Running code through tests is literally running the code. Have code coverage turned on, so that you get yelled at for LLM code that you don't have tests for, and CI/CD that refuses to accept code that has no tests. By all means push to master on your own projects, but for production code, you better have checks in place that don't allow not-fully-tested code (coverage, unit, integration, and ideally, docs) to land.

The real problem comes from LLMs happily not just giving you code but also test cases. The same prudence applies as with test cases someone added to a PR/MR: just because there are tests doesn't mean they're good tests, or enough tests, review them in the assumption that they're testing the wrong thing entirely.

homelessgolden a day ago

[dead]

  • sfink a day ago

    I don't care about the programmers who can't write FizzBuzz. Why should I? If I employed them, they were costing me money. If I worked with them, they were costing me time and hair follicles. I need them about as much as I need a buggy whip.

    The linked article makes the claim that the majority of comp sci majors cannot write FizzBuzz. That's a bold assertion; how did the author sample such people? I suspect the sample pool was people applying for a position. There is a major selection bias there. First, people who fail many interviews will do more interviews than those who do not fail, so you'll start with a built-in bias towards the less competent (or more nervous).

    Second, there is a large pile of money being given to people who make it over a somewhat arbitrary bar. As a random person, why would I not try to jump over the bar, even if I'm not particularly good at jumping? There are a lot of such bars with a lot of such large piles of money behind them. If getting a chance at jumping over those bars requires me to get a particular piece of paper with a particular title printed at the top of it, I'll be motivated to get that piece of paper too.

    • zahlman a day ago

      > Second, there is a large pile of money being given to people who make it over a somewhat arbitrary bar. As a random person, why would I not try to jump over the bar, even if I'm not particularly good at jumping? There are a lot of such bars with a lot of such large piles of money behind them.

      Why don't we see job positions for doctors and lawyers similarly flooded, then?

      • sfink a day ago

        Because there is a high barrier to entry. In the US, at least, there was also an explicit policy and set of mechanisms to limit supply of doctors: https://www.advisory.com/daily-briefing/2022/02/16/physician...

        For lawyers, there is an oversupply of the most lucrative segments, and an undersupply everywhere else: https://www.ajs.org/is-there-a-shortage-of-lawyers/

        But in both cases, there just isn't some low bar that you can finagle your way over and get to the promised riches. Lawyers have a literal Bar, and it isn't low. Doctors have a ton of required training. Both have serious certification requirements that computer science professionals do not. Both professions support my point.

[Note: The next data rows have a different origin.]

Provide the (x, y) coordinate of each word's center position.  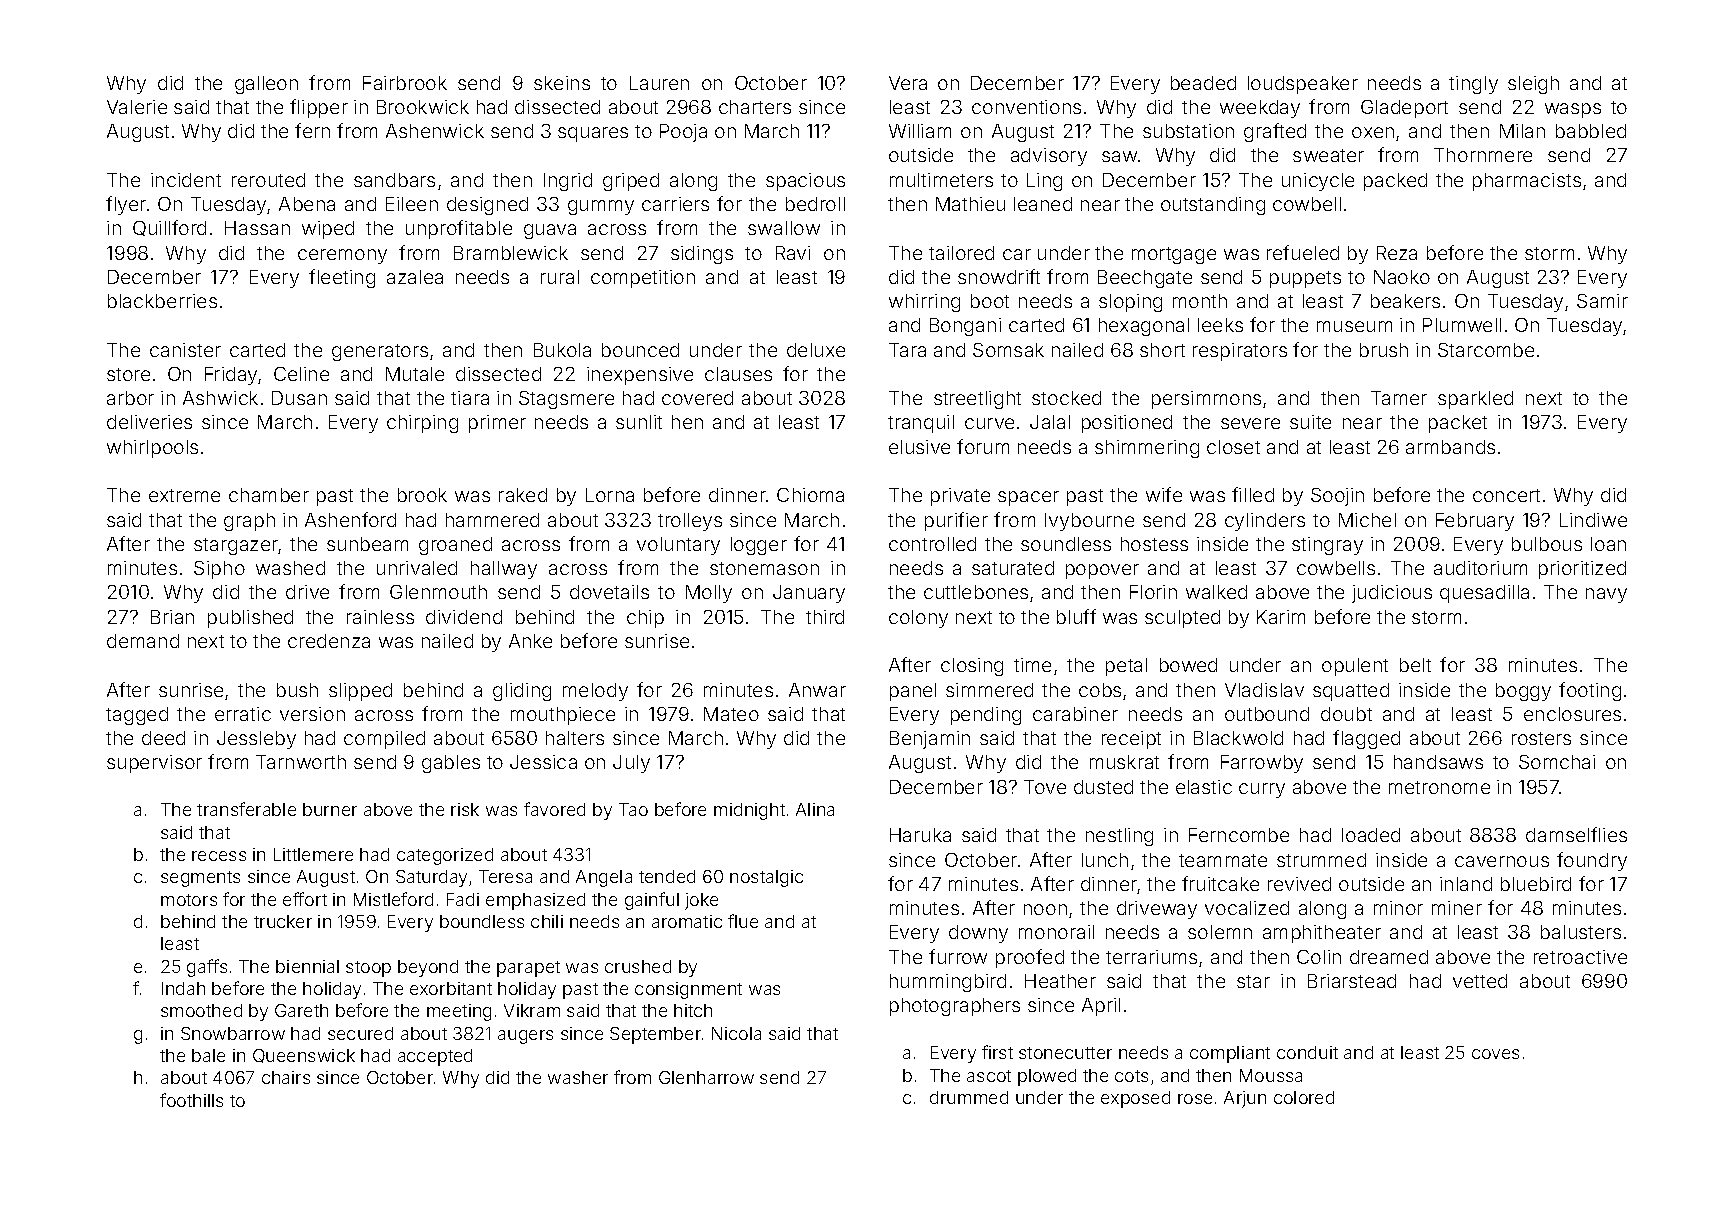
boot (990, 301)
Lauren (659, 83)
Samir (1602, 301)
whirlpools (152, 449)
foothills (191, 1100)
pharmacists (1527, 182)
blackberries (162, 301)
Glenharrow (706, 1077)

        Furthermore, incompetent lawyers face real-world tests. If they lose their cases or otherwise screw things up, they are not going to be raking in the money. And people are trying their best to flood the doctor market, by inventing certifications that avoid the requirements to be a physician and setting themselves up as alternative medicine specialists or naturalists or generic "healers" or whatever. (I'm not saying they're all crap, but I am saying that unqualified people are flooding those positions.)

        • zahlman a day ago

          >I'm not saying they're all crap, but I am saying that unqualified people are flooding those positions.

          That's the part I'm wondering about. Because it seems like I don't hear reports from people who would hire doctors and lawyers, of having to deal with that.

  • zahlman a day ago

    >the majority of programmers can’t write FizzBuzz

    How did they get through the Leetcode-style interviews before LLMs and remote interviewing?